Content starts
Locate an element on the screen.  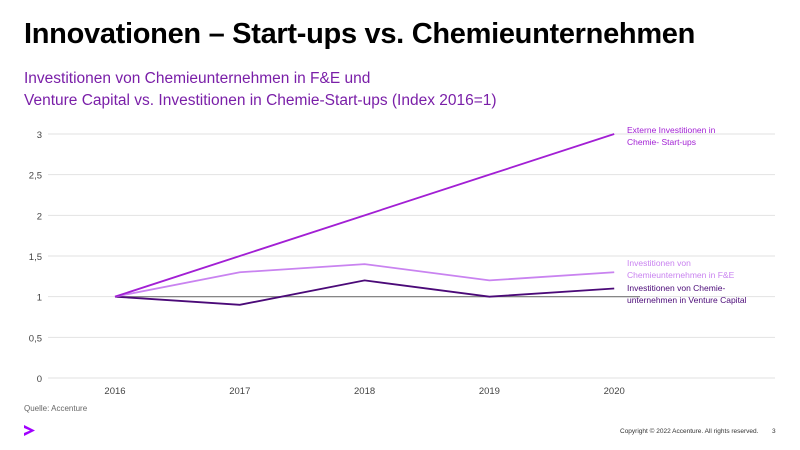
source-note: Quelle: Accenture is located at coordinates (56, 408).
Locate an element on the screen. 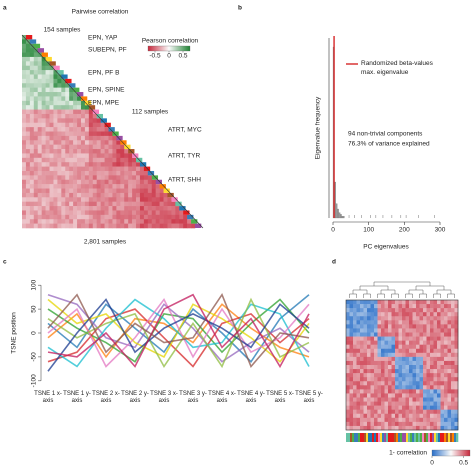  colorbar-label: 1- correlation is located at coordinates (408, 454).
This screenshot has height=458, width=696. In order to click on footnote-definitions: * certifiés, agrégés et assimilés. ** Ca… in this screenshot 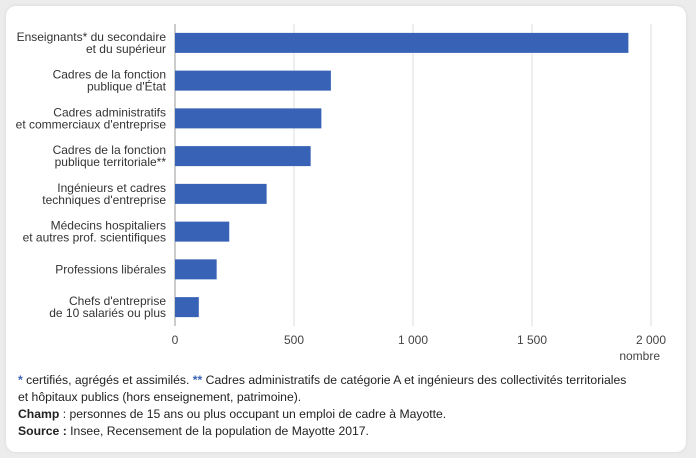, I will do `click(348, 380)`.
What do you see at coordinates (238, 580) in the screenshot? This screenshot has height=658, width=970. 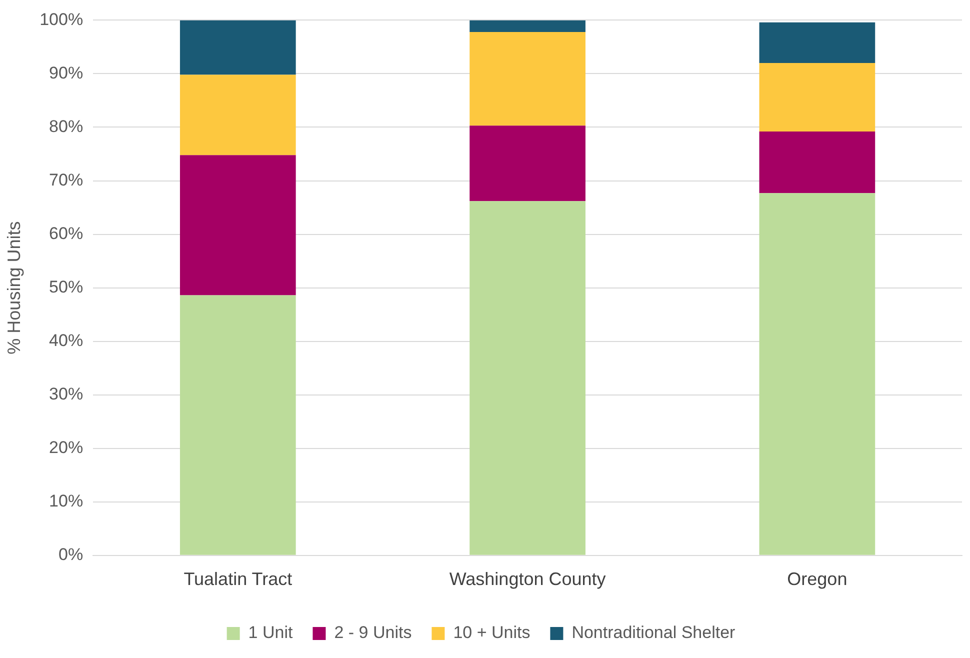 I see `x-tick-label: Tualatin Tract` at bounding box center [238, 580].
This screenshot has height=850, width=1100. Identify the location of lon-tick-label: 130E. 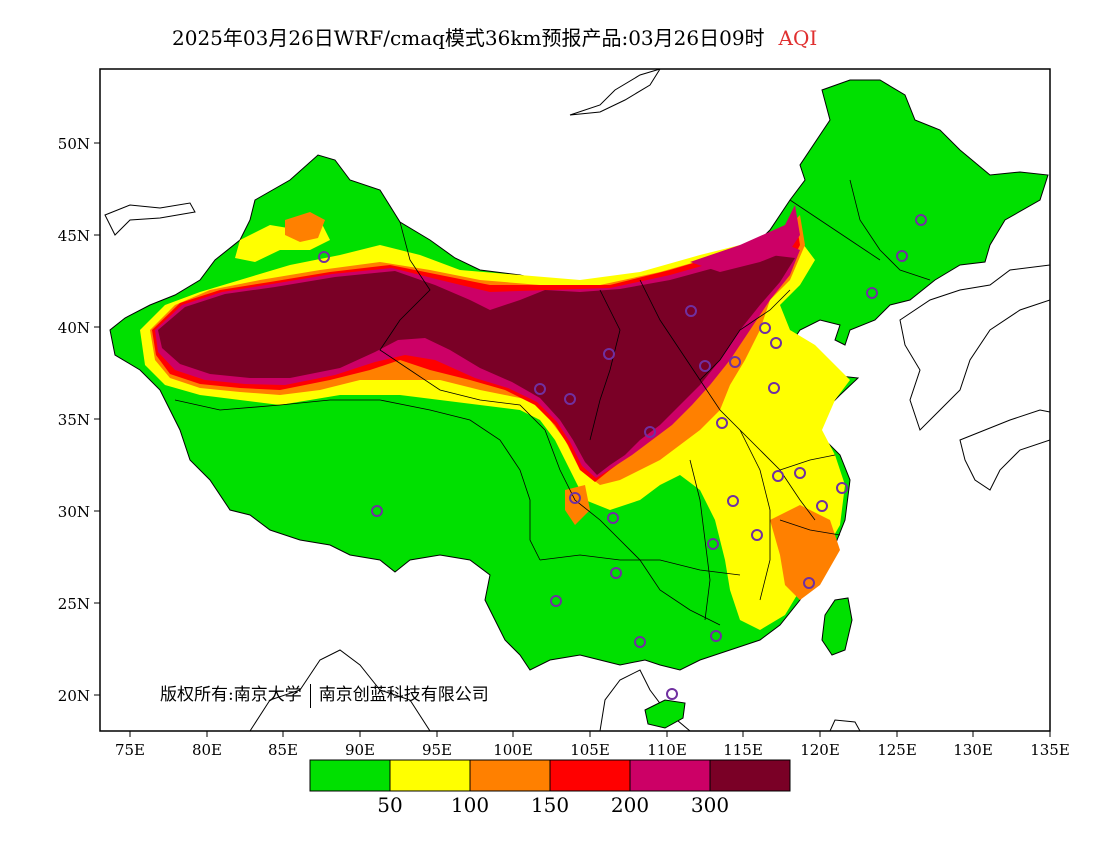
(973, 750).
Content ends
=== PROBLEM STATEMENT ===
Extract the entries verbatim, beginning at the line that contains "This screenshot has height=850, width=1100." and continuing through the final line of the entries. Omit the pictures from your reproduction.

=== REPLY ===
This screenshot has height=850, width=1100. Identify the location of lon-tick-label: 130E. 
(973, 750).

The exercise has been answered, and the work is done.